One of get, add, set, replace, prepend, append, cas, incr, decr, gets, delete,
stats, flush_all, version, quit or verbosity

getKey()
- returns the key used in the command. This is nil in case of multi-get and other
commands which don't have key as argument.

setKey(newKey)
- set the given string newKey as the key for the command object.

getKeySize()
- returns the size in bytes for the key

getExpiryTime()
- returns the expiryTime specified in the command.

setExpiryTime(newTime)
- sets the expiry time to new value newTime.

getFlags()
- returns the flags specified in the command. It is also used by the verbosity
command to return the logging level.

setFlags(newFlags)
- sets the falgs in the command object to new flags.

getDelta()
- returns the delta value used in incr/decr commands

setDelta(newDelta)
- sets the delta value to new delta value

getNoReply()
- returns the boolean noReply from the command.

setNoReply(newNoReply)
- sets the value for the noReply

getDataSize()
- returns the size of data in the command, in bytes. This works for set, add, etc.

setData(newData)
- replaces the data in the command object with the newData string

getData()
- returns the data in the command object as lua string

newCacheItem()
- creates and returns a cacheItem object using the data in the command object.
This is used with set/add/etc

writeCacheItem(cacheItem)
- writes the cacheItem in the memcached response format on the client socket.
"VALUE key flags size\r\ndata\r\n"
cas is not supported.

writeString(dataString)
- writes arbitrary string to the client socket. This is useful for writing
"END\r\n", "STORED" and other standard memcached response strings.

hasMultipleKeys()
- returns the number of multi-get keys in the command

getMultipleKeys()
- returns a table of all the keys in the multi-get command

Apart from these, few helper methods defined in config.lua are also useful.

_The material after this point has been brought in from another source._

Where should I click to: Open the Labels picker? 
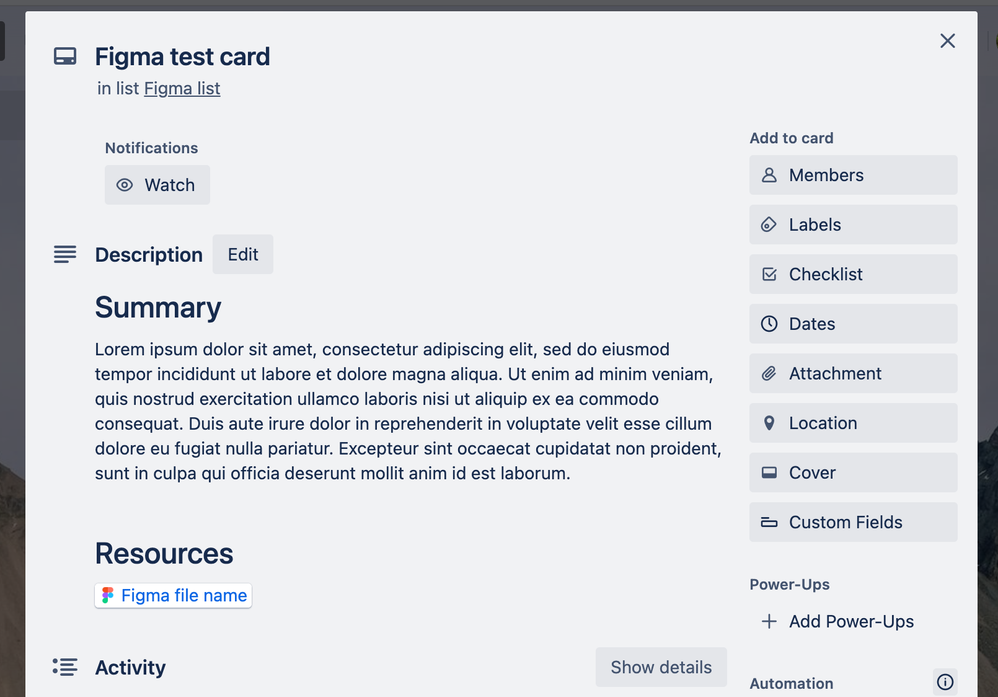(x=853, y=225)

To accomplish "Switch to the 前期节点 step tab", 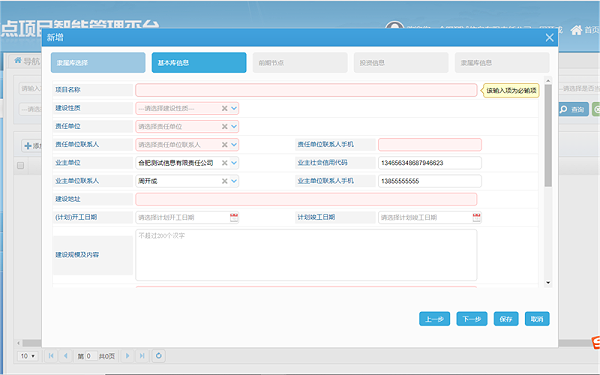I will click(300, 63).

writeStringAsValue(command, key, value)
- writes an arbitrary string in the "VALUE key flags size\r\ndata\r\n" format.
flags is 0 and size is calculated using string.len

executeReadOnly(command, originalKey, objectType, cacheKey, func, ...)
- helper function for read only operations on lua tables stored in the cache.
It retrievs the data from the cache, uses table.unmarshal to construct the
lua table and calls the function func with this lua table as the first
argument. Any extra args passed to this function are passed to function func.

executeReadWrite(command, originalKey, objectType, cacheKey, func, ...)
- helper function for read/write operations on lua tables stored in the cache
orginal object is deleted and a new object is created with the same key with
latest data values

executeNew(command, originalKey, objectType, cacheKey, func, ...)
- helper function for creation of new objects based on lua tables. if the key
is in use, it is deleted before creating the new object

See set.lua, map.lua, quota.lua and swcounter.lua for example usage.

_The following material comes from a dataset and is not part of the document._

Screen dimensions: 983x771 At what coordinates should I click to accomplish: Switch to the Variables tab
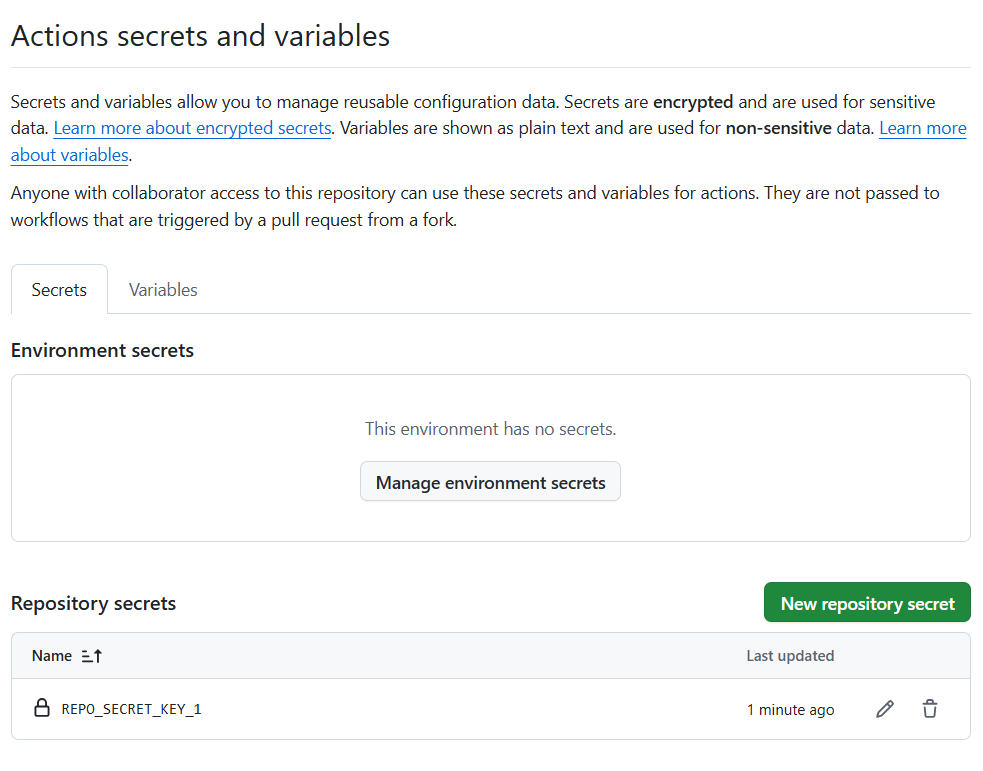pos(163,290)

Cacheismo sliding window counter

Sliding window counters are useful for maintaining information about some last n transactions. One example could be a site like pingdom storing last n ping times for a site. Cacheismo comes with a default sliding window counter example which can be modified to suit your needs. The current implementation supports new, add, getlast, getmin, getmax, getavg.

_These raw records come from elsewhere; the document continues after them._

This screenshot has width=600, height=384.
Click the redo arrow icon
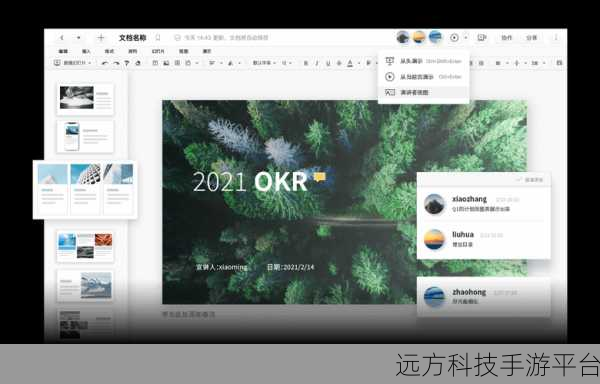[116, 63]
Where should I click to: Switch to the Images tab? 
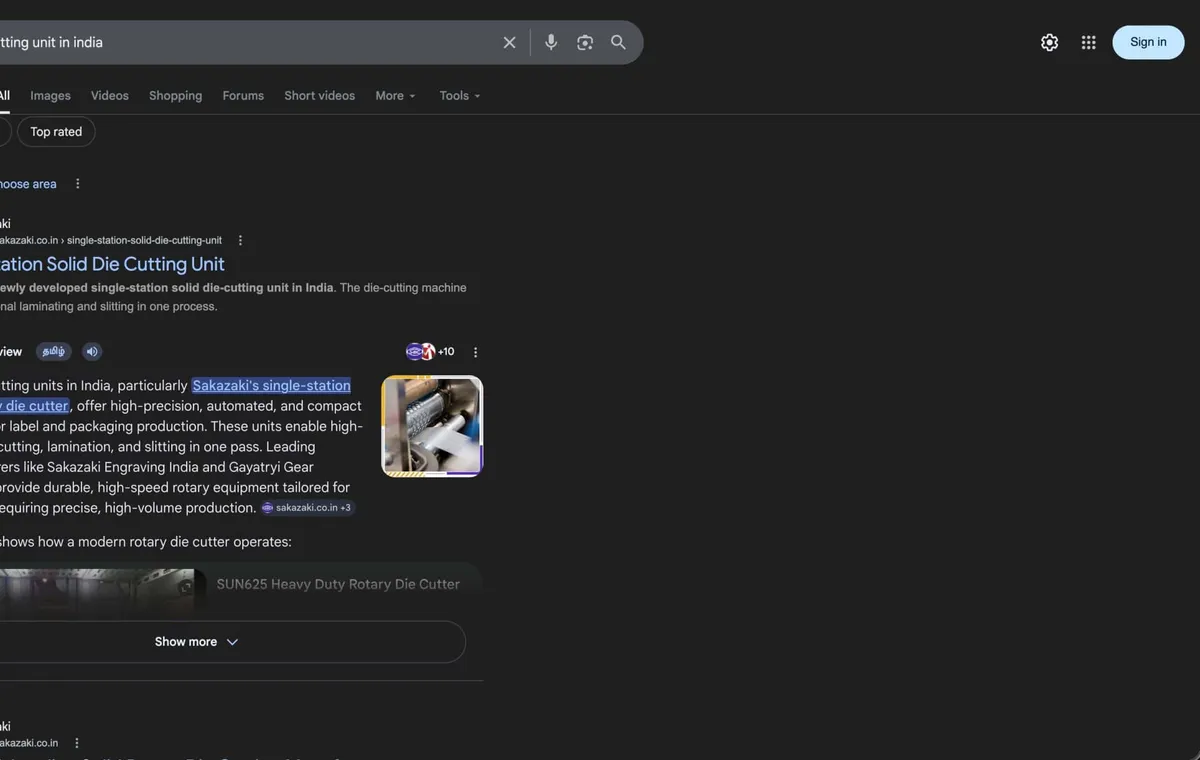[x=50, y=96]
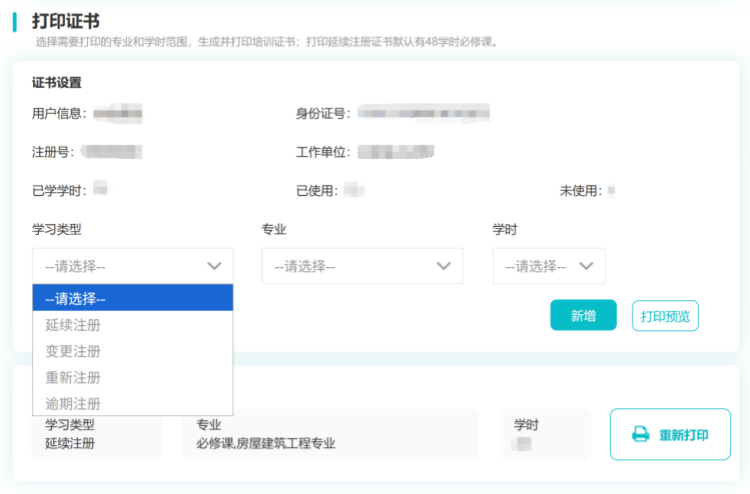
Task: Open the 学习类型 select box
Action: (132, 266)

Note that these are memached get requests with special keys encoding our intent. The keys follow the following syntax:
<ObjectType>:<Method>:<ObjectKey>:<Arg1>:<Arg2>

Object type is "swcounter". Cacheismo has other object types as well and more can be added by adding new lua scripts. Methods for swcounter object are "new", "add", "getmin", "getmax","getavg", "getlast", Object key we are using is "myCounter". You would need key per counter. Number of arguments would vary depending upon the method. Here new takes 1 arg (number of values to store), add takes 1 arg (value to store). Rest all methods take no arguments.

get swcounter:new:myCounter:2
VALUE swcounter:myCounter:100 0 8
CREATED
-- Create a new counter which stores the last 2 values
get swcounter:add:myCounter:100
VALUE swcounter:add:myCounter:100 0 7
SUCCESS
--store 100 as first value
get swcounter:add:myCounter:50
VALUE swcounter:add:myCounter:50 0 7
SUCCESS

-- store 50 as second value

get swcounter:getmin:myCounter
VALUE swcounter:getmin:myCounter 0 2
50
-- get the min entry among all the stored values
get swcounter:getmax:myCounter
VALUE swcounter:getmax:myCounter 0 3
100
-- get the max entry among all the stored values
get swcounter:getavg:myCounter
VALUE swcounter:getavg:myCounter 0 2
75
-- get the average value for all the stored values

The complete implementation in lua looks like this.

====================================================

-- sliding window counter

local function new(windowsize)

local object = {}

if (windowsize == nil) then

windowsize = "16"

end

object.size = tonumber(windowsize)

object.index = 0

object.values = {}

local count = 0

for count = 1,object.size do

object.values[count] = 0

end

return object

end

local function add(object, value)

object.index = object.index+1

if (object.index > object.size) then

object.index = 1

end

object.values[object.index] = tonumber (value)

end

local function getlast(object)

if (object.index ~= 0) then

return object.values[object.index]

end

return 0

end

local function getmin(object)

local count = 0

local min = math.huge

for count = 1,object.size do

if (object.values[count] < min) then

min = object.values[count]

end

return min

end

local function getmax(object)

local count = 0

local max = 0

for count = 1,object.size do

if (object.values[count] > max) then

max = object.values[count]

end

return max

end

local function getavg(object)

local count = 0

local total = 0

for count = 1, object.size do

total = total + object.values[count]

end

return (total/object.size)

end

=============================================================

Rate Limiting/Quota with Cacheismo

Cacheismo is a non-blocking single threaded high performance scriptable memcache. Instead of storing bytes or blobs in the cache, it can store objects defined in lua. No need to get the object, modify it and then save it back (with retry). Directly modify object state in the cache itself by invoking methods of your objects. Because it is single threaded, modifications are automatically atomic. It is best suited for managing volatile application state at super speed (70K requests per second per core). Memcached would be more useful if your objects don't change much. But if they are changed frequently, memcached's update mechanism using retries would give you significantly low performance.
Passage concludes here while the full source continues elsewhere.